Oltre che sui seggi marginali, vinti per una manciata di voti le scorse elezioni e ora al centro della campagna a tappeto della macchina elettorale laburista, supportata da “Momentum”, una grossa partita viene giocata sulla registrazione al voto degli aventi diritto; attività su cui il Labour ha investito molto, promuovendo una campagna coronata dal successo.
Lo scorso venerdì si sono registrate nel giorno scelto per questa campagna più di 300.000 persone, tra cui 200.000 cittadini sotto i 35 anni. Un trend che i laburisti sperano di conservare fino all’ultimo giorno valido, il 26 novembre, per ricreare quel “youthquake” – cioè quel terremoto giovanile che ha segnato le votazioni del 2017 – e far andare a iscriversi quella persona su sei che, secondo le stime, manca ancora all’appello.
Un video di Owen Jones – “You have the power to change it all, but you have to vote” – divenuto virale, mostra le ragioni per andare a votare: dallo strapotere dei proprietari di case nei confronti degli inquilini al collasso del sistema sanitario, dalla situazione dei pensionati all’emergenza climatica… “Perché se no la vostra voce sarà silenziata, mentre è necessario che sia ascoltata più alta che mai.”
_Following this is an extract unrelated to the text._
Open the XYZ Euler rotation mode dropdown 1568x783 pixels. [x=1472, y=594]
Non sappiamo quale sarà l’esito che uscirà dalle urne. Da un po’ di tempo a questa parte sappiamo che gli strumenti di previsione elettorali classici, come i sondaggi, possono trasformarsi in “bussole impazzite”. Quel che è certo è che ci troviamo di fronte ad una campagna dai toni inediti, con Johnson che – alla sua prima uscita – ha paragonato Corbyn a Stalin; o la stampa reazionaria britannica che ha parlato, dopo la presentazione del Manifesto, di “agenda marxista nascosta”…
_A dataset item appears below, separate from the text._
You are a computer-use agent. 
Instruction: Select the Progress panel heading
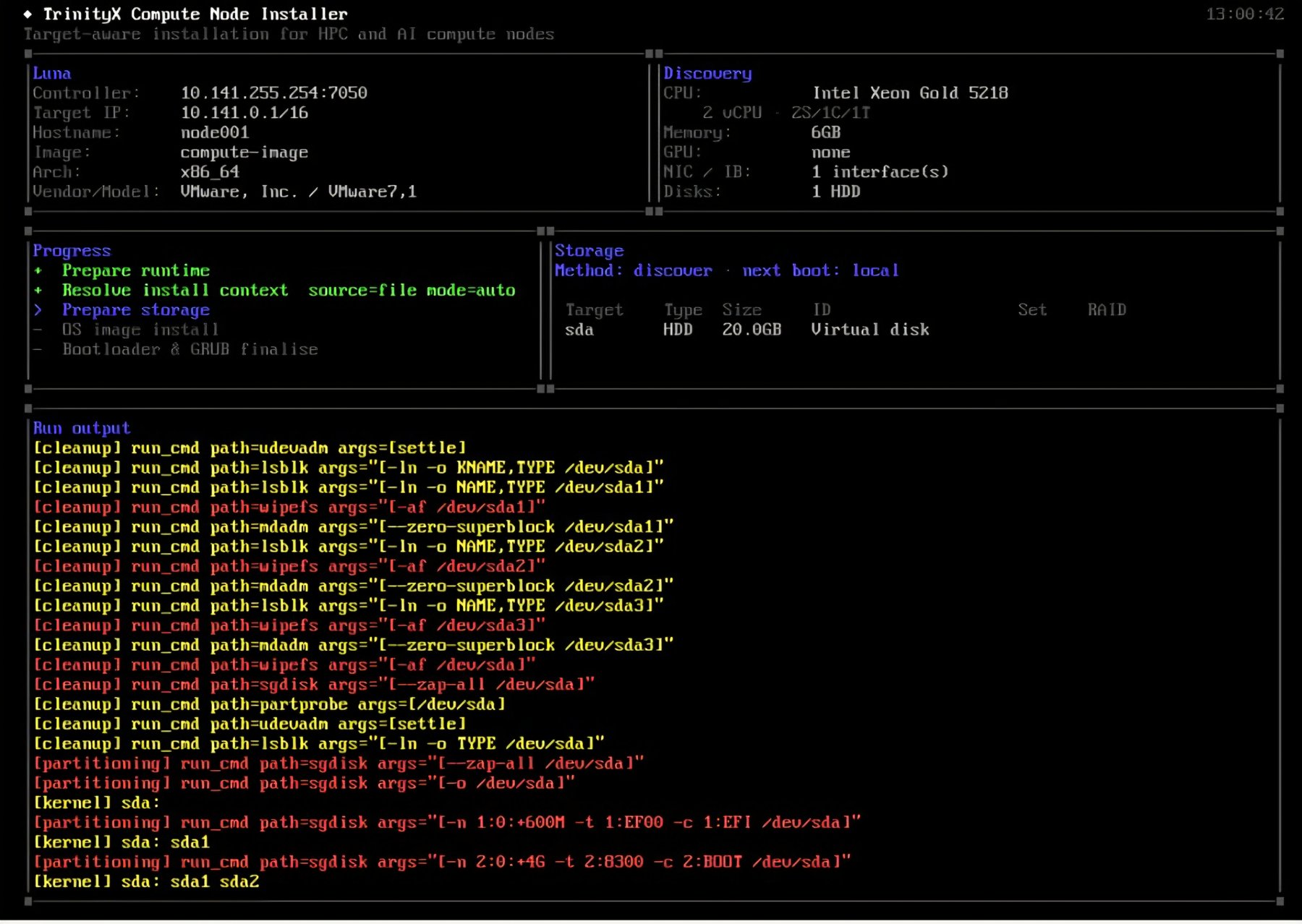point(72,251)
Non sappiamo se le “campane a morte” per il neo-liberalismo suoneranno per prime nella “Perfida Albione”, con la vittoria dei laburisti, né se questi, in caso di successo elettorale, manterranno in tutto o in parte l’agenda politica che hanno fin qui costruito.
Da un articolo del quotidiano comunista britannico, che abbiamo più volte citato, scritto da Amy Addison-Dunne, rubiamo la valutazione del Manifesto:
“In questo manifesto c’è qualcosa per tutti. Il Labour vuole democratizzare, ricostruire e rivoluzionare la nostra società. (…) Non sorprende che i miliardari si stiano spaventando.”